なぜか感嘆の声が上がる。いや、なぜかは失礼だった。

今回のイベントの徹底具合をすっかり把握してくれているからこその、

子どもたちの状況把握の正確さの表れとして当然の声だ。

「やはり、一年生のお世話でほったらかされている子がいたりすると、イベントとして後味が悪くなるから、ここは一番手厚く11人で。」

「これ、私やりたい。一年生可愛いから。」

「ね、Rちゃん、一緒にこの役やろう。」

そんな話声も聞こえてくる。

「そしてそれとはまた別で大忙しの縁の下の力持ちがこの、鬼セコンド役になります。」

うんうん、と頷く子どもたち。

もう何を言わんとしているかを察してくれているのが伝わってくる。

「1ターン全力で暴れたら、当然疲れるので、次のクラスに行くまでにインターバルを取ります。
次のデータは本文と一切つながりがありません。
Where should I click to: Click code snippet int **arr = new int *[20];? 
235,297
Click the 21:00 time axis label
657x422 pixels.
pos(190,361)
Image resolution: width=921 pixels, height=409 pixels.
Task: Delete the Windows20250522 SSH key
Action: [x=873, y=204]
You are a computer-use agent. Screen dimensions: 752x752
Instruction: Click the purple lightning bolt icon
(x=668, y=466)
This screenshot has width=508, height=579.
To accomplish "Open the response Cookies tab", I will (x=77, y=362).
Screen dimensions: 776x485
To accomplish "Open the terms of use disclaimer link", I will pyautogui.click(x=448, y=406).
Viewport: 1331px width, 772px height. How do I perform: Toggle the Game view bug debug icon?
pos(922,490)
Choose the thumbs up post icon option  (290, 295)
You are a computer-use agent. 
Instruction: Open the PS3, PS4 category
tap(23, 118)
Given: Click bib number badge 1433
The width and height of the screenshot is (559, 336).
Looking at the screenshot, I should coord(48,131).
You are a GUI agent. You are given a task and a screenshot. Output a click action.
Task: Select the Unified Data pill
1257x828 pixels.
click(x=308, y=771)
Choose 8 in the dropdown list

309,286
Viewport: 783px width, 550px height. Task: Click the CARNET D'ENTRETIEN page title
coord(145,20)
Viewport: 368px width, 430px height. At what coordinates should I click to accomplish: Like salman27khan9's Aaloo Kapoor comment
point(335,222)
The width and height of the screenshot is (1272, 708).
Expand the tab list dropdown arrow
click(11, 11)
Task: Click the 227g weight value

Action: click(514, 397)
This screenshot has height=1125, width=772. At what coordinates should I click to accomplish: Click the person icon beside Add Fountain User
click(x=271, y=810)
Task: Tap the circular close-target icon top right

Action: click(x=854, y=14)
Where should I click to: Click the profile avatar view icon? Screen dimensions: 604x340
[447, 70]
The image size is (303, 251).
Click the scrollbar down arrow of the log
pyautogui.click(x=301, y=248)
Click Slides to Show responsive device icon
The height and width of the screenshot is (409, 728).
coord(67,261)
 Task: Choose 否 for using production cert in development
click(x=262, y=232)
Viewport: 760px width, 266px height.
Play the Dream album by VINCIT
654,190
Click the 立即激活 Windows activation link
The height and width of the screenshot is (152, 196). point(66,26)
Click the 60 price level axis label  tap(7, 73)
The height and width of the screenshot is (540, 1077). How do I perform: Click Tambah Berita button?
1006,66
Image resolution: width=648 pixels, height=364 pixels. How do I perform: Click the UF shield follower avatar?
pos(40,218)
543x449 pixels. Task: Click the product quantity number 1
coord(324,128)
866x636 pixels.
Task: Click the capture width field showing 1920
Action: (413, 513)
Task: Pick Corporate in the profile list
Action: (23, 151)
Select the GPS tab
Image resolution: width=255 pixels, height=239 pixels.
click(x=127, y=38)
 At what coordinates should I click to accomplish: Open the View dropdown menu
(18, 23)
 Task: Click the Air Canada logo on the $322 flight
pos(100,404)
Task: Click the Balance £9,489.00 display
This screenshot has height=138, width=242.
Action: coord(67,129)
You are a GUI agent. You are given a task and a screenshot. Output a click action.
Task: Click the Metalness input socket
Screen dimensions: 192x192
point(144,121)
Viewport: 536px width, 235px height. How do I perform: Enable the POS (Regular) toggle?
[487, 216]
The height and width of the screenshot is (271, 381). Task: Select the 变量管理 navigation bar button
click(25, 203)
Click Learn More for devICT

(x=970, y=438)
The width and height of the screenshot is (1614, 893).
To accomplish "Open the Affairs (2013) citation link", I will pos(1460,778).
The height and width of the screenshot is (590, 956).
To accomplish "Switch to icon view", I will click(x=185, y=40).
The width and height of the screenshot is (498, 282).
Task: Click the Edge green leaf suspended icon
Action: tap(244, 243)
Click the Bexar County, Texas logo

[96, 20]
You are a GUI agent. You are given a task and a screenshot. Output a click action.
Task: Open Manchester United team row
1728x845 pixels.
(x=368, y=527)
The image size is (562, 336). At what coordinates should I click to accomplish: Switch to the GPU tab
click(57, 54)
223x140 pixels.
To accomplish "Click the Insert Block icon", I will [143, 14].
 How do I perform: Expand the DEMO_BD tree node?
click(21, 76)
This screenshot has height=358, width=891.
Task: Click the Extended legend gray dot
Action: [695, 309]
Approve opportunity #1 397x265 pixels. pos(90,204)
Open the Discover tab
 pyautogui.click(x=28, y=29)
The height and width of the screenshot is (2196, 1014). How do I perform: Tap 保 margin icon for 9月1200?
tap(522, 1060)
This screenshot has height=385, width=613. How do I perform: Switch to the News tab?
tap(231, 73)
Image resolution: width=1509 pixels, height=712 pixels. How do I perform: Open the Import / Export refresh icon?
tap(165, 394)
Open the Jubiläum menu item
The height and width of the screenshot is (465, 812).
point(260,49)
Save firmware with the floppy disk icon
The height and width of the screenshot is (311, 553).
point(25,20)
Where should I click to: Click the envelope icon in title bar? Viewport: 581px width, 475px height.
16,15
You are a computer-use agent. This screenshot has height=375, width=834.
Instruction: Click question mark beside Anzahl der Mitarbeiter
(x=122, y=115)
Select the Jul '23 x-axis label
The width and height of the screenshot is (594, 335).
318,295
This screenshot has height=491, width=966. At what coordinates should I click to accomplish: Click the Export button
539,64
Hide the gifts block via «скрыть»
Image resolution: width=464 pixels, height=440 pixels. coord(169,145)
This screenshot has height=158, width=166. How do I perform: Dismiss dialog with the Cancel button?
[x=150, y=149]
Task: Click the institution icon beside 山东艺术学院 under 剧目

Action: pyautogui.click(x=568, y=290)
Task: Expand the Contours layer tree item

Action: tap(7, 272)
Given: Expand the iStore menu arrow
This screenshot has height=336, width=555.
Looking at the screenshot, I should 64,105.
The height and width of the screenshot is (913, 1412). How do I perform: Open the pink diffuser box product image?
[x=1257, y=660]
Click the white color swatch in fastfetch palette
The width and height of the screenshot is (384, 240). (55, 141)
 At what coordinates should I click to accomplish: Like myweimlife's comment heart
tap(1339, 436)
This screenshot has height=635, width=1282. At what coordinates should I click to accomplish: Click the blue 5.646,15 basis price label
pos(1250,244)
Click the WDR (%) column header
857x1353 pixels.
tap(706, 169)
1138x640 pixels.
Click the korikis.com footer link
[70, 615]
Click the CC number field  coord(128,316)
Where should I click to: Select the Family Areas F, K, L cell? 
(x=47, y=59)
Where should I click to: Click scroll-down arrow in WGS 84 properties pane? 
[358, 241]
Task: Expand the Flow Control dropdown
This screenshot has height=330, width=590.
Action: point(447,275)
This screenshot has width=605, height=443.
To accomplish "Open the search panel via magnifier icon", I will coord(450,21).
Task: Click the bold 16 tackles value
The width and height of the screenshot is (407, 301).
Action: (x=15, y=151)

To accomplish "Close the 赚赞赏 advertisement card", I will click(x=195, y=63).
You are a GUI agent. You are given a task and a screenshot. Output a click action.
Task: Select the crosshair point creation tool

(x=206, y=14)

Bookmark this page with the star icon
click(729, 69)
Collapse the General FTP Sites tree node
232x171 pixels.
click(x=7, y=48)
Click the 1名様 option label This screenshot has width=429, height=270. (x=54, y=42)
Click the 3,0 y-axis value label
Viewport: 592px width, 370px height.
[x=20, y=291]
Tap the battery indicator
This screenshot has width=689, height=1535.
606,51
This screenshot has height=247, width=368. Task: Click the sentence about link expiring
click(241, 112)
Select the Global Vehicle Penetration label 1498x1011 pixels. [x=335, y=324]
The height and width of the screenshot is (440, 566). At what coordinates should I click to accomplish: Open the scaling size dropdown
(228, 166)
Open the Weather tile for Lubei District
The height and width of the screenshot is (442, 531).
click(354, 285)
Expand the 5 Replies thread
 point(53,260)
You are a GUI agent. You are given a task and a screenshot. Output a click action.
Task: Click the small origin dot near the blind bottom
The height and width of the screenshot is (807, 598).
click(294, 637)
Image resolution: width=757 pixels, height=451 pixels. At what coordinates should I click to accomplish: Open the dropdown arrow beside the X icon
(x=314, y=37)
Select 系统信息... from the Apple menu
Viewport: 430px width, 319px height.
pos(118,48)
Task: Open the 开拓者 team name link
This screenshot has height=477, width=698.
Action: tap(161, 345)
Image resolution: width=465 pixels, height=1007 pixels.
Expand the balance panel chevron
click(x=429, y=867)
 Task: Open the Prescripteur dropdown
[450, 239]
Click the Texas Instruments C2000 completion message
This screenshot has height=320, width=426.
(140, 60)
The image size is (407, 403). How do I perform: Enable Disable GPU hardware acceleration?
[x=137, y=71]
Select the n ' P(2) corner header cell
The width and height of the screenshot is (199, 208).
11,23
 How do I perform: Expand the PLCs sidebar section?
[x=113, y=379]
その時に、鬼が一回一回、コス脱いで水分補給とかはできない。なので、鬼3人に当たり5人ずつ計10人で、鬼の水分補給や汗拭き、それと破損した衣装などの応急処置をして、加えて鬼を鼓舞して送り出してあげてほしいのよ。」

練習中も鬼セットをバージョンアップさせてくれている子達や、

演技の練習で一緒に観て声をかけてくれている子たちが、

日毎に増えていたのを観察して、きっとこっちがいい子も多いのでは?

と思って作った役だった。説明を終えると反応は予想以上に上々だった。

5分間の希望決めの間は、みんなあれがいいこれがいいと話が盛り上がる。

あっという間の5分を過ぎて、希望を聞く時間。

まずは全員、名札のマグネットを第一希望に貼って。と指示する。

そこでまだ空きがあるけど第一希望に貼った人は確定だ。

思ったとおりに鬼補欠は2名で収まらなかった。

そして、思った以上に、一年生のお世話役と、鬼セコンドが多く、

第一希望で、お世話役と鬼セコンドは、残り1・2名となった。

「じゃあまず、鬼補欠からだけど、これは、まだ練習期間もあるので、運に任せてきめようか。」

ととろん学級は何でも割りばしくじなので、子どもたちは快諾した。

「8本のうち、数字が6本、色が2本。色が当たりね。」

と言うと、さっと引いて補欠の2名が決まる。

「ではまだ決まっていない人は第二希望にどうぞ。」

これで鬼セコンド、一年生のお世話係も定員になった。

次に集まったのは【鬼が来たぞー!役】だった。

「これは練習もできるけど、6人いるので、オーディションにしようか。」

と言うと、6人ともやる気の目になっている。

「2分間、自分なりに演技を考えて、くじを引いた順番に、前の入り口から入ってきて、後ろの扉から出ていくまでの演技をしてね。で、みんなは校庭側によって、それを全員観て4票ずつ入れる。ということでいきます。」

声の大きな子、恥ずかしそうだけど一生懸命に声を出している子、

慌てふためき方がすごく上手な子、各々みんなの前で披露して挙手投票。

本人たちは結果が出るまでは見ないように外で待機だ。

一人4票持っていることで、全員が0票にはならないような結果になるのも

やはり、立候補してくれた子へのちょっとした配慮になる。

その上で上位4人が決まった。

こぼれた二人は、タイムキーパー役とお知らせ役になったので、

もともと第一希望でお知らせ役になったこと3人に、

「一番重要な役どころだから、任せたよ。」

と、楽器などは黒板に書いたものでなくて、

もっと雰囲気の出るものがあれば工夫してよいと伝えると、

3人でうれしそうに打ち合わせも始めた。

「1クラスが5分としてインターバルは6分かな。」

「いや5分、結構疲れないか?」

「明日の練習で時間を計らせてもらって、大丈夫か確認しよう。」

そしてほかの役どころもそれぞれ固まって打ち合わせと準備の時間に、

役どころごとにリーダーとサブを作って、みんなで取り組めるように、

さらに細かい仕事の内容や、分担、担当分けなどを詰めていく。

本当に6の1の子たちの自分たちで企画を作り上げていく力は素晴らしい。

自分たちでイベントのツボを理解して、みんなで協力してやっていく事を、

楽しみながらできるこの子達との節分の鬼祭り。

仕掛けておきながら、自分自身のワクワクを抑えるのが大変になってきた。